Target position data:
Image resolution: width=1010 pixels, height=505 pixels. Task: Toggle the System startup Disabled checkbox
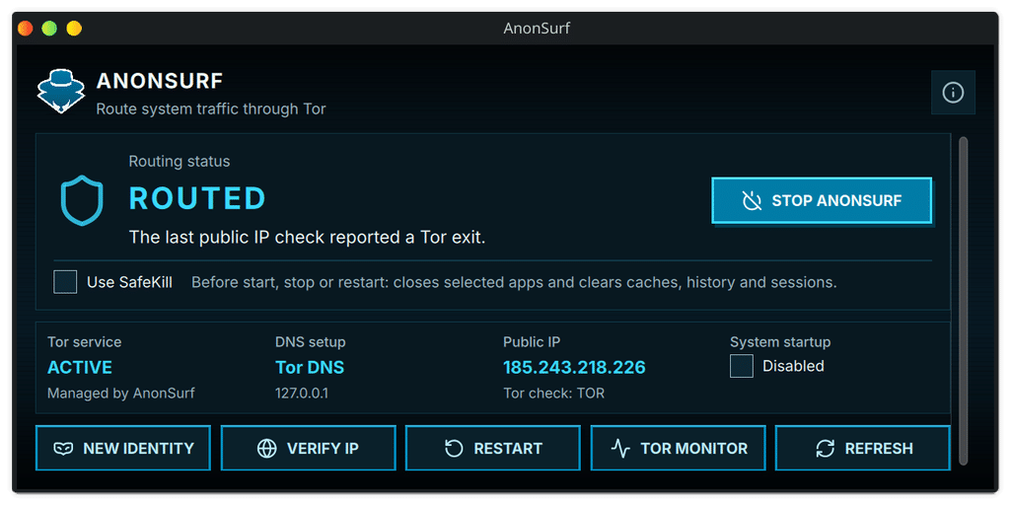click(742, 366)
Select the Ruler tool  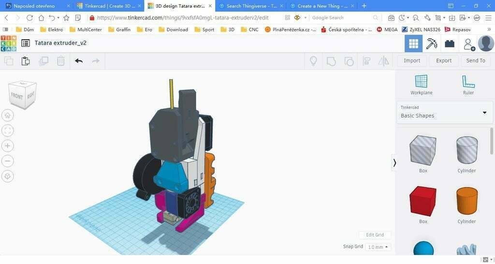coord(468,85)
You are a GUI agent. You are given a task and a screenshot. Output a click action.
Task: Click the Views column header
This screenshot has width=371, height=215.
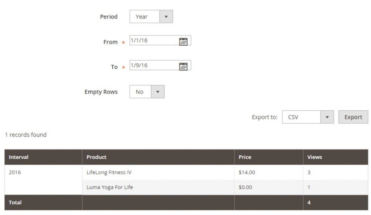tap(314, 157)
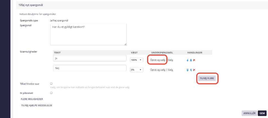
Task: Add more answers with TILFØJ FLERE
Action: [x=207, y=78]
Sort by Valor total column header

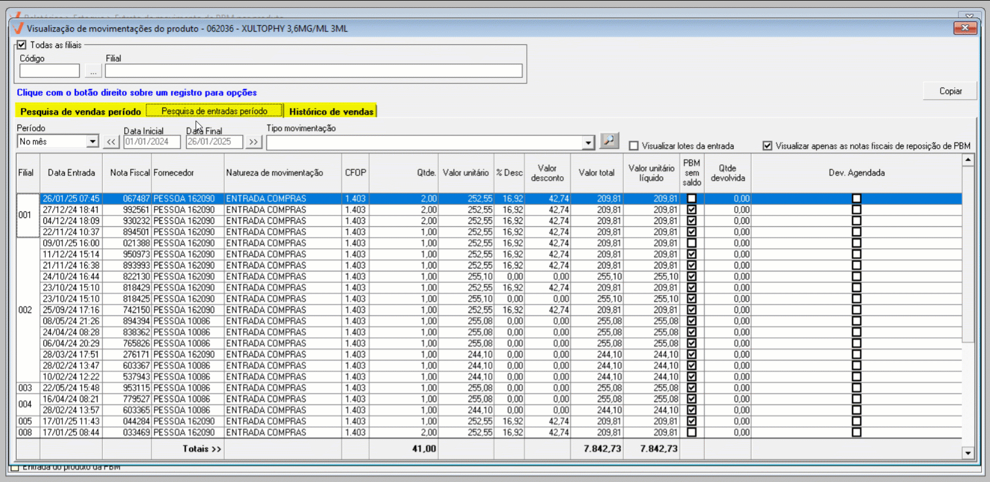click(x=596, y=173)
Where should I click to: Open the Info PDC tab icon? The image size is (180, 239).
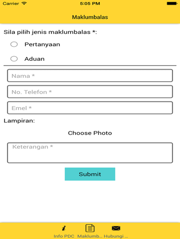pos(64,228)
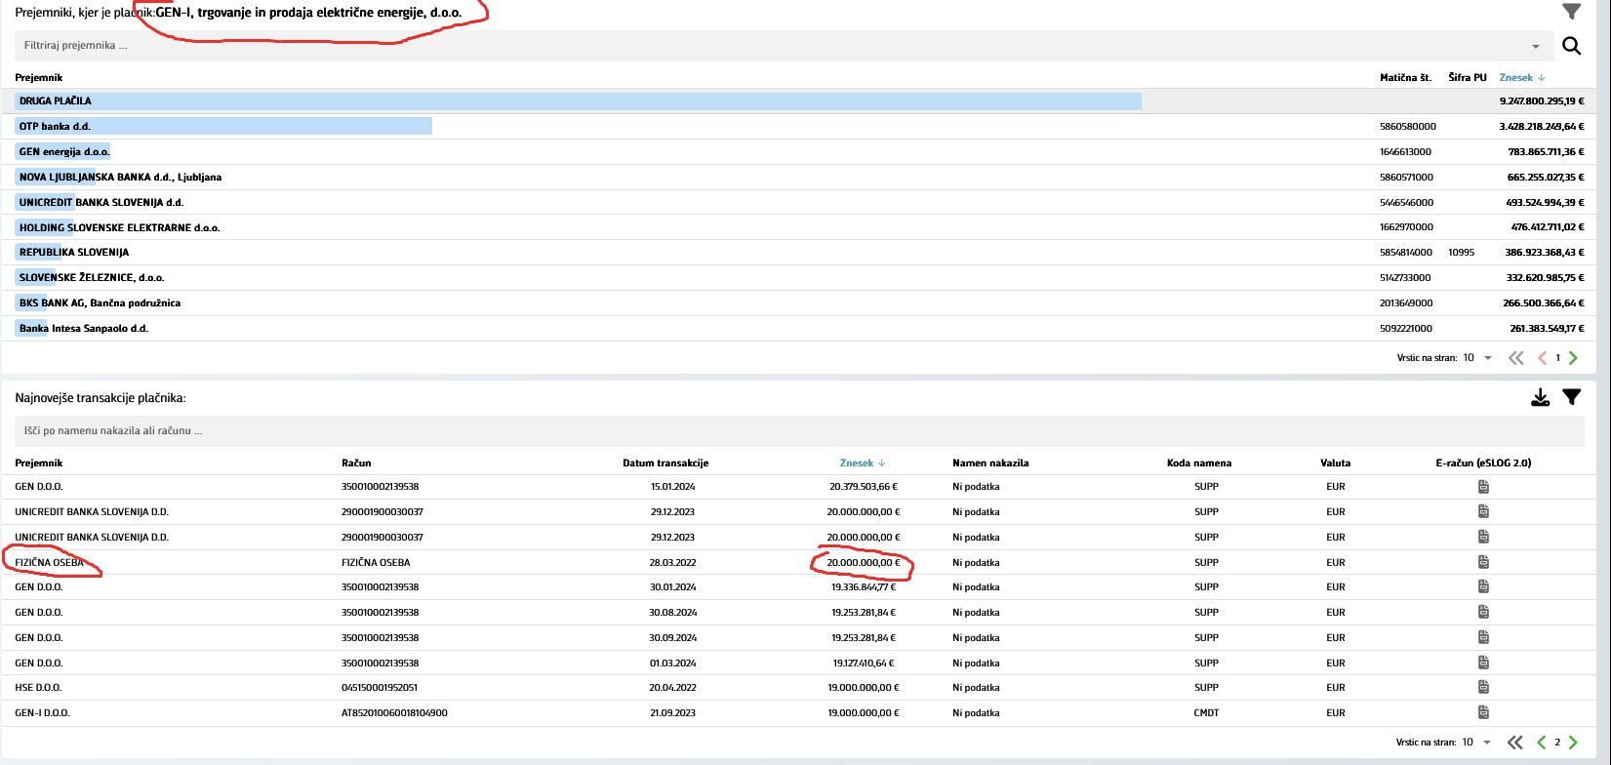Open e-račun document for HSE D.O.O. transaction
The image size is (1611, 765).
(1483, 687)
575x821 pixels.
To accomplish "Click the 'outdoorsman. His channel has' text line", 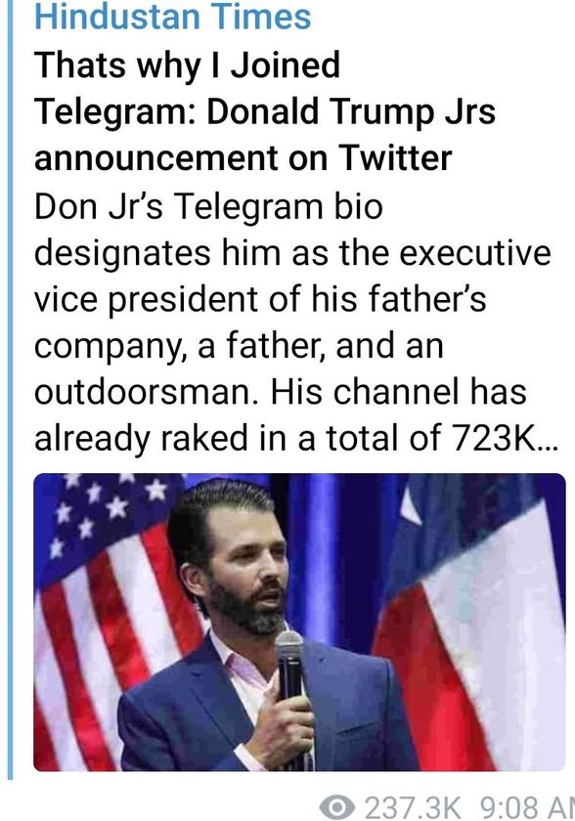I will tap(281, 392).
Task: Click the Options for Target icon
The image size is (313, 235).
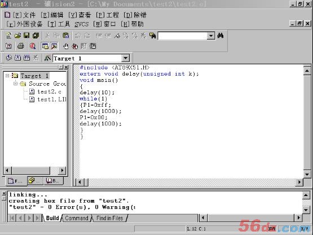Action: click(x=47, y=58)
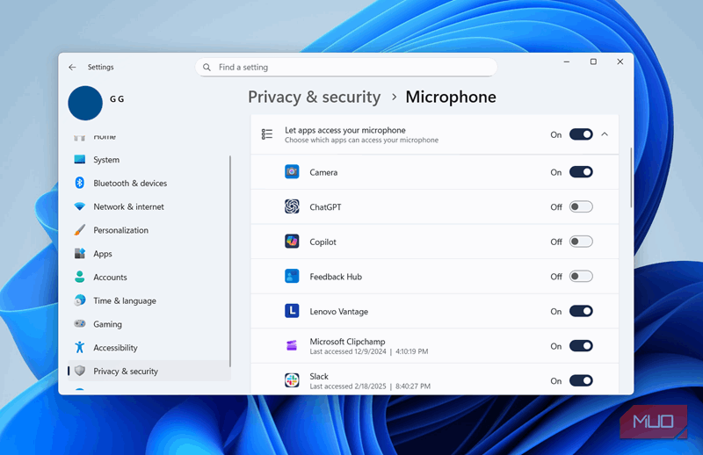Open the Accessibility settings page
The height and width of the screenshot is (455, 703).
pyautogui.click(x=115, y=348)
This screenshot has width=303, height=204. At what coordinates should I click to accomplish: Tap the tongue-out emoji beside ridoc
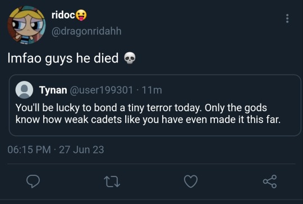point(81,15)
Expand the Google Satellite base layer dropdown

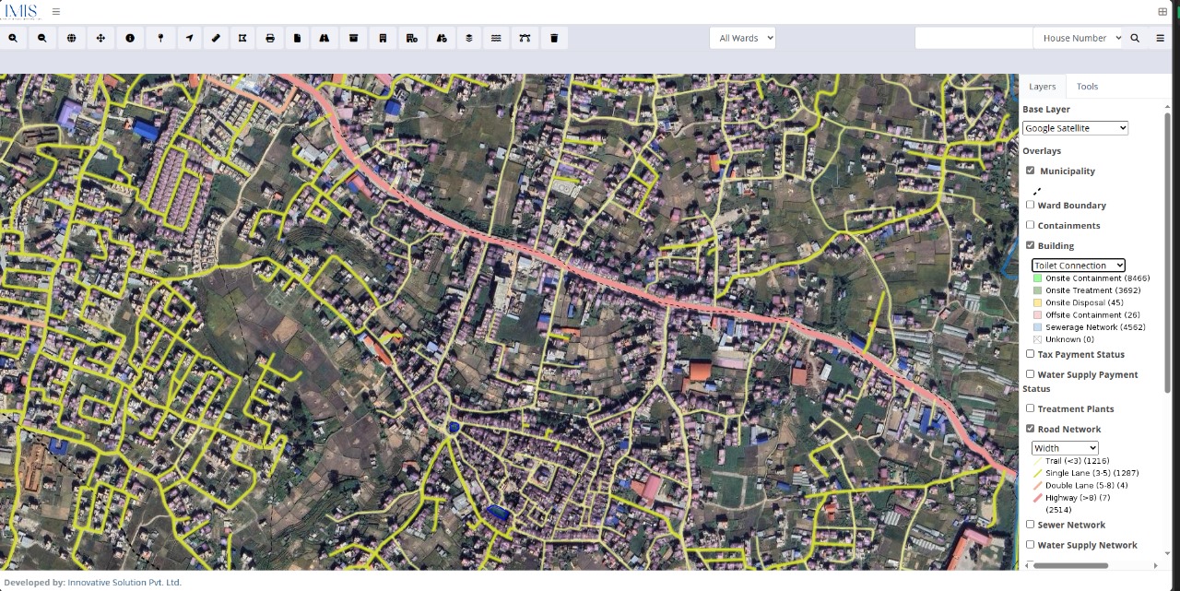pos(1075,128)
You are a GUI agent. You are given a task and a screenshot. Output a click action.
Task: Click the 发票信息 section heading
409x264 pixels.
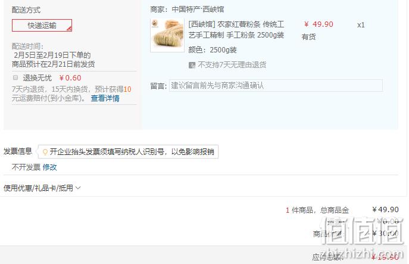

**DIRECTIONS FOR THIS TASK:**
Copy out the lines of the data word for word, starting at the line that contains "Expand the Google" and ending at the end of the data. Leave the pictures out.

**RESULT FOR THIS TASK:**
Expand the Google Satellite base layer dropdown

pos(1075,128)
You are a GUI agent. You are given a task and a screenshot. Output a click action.
Task: Click the 发票信息 section heading
409x264 pixels.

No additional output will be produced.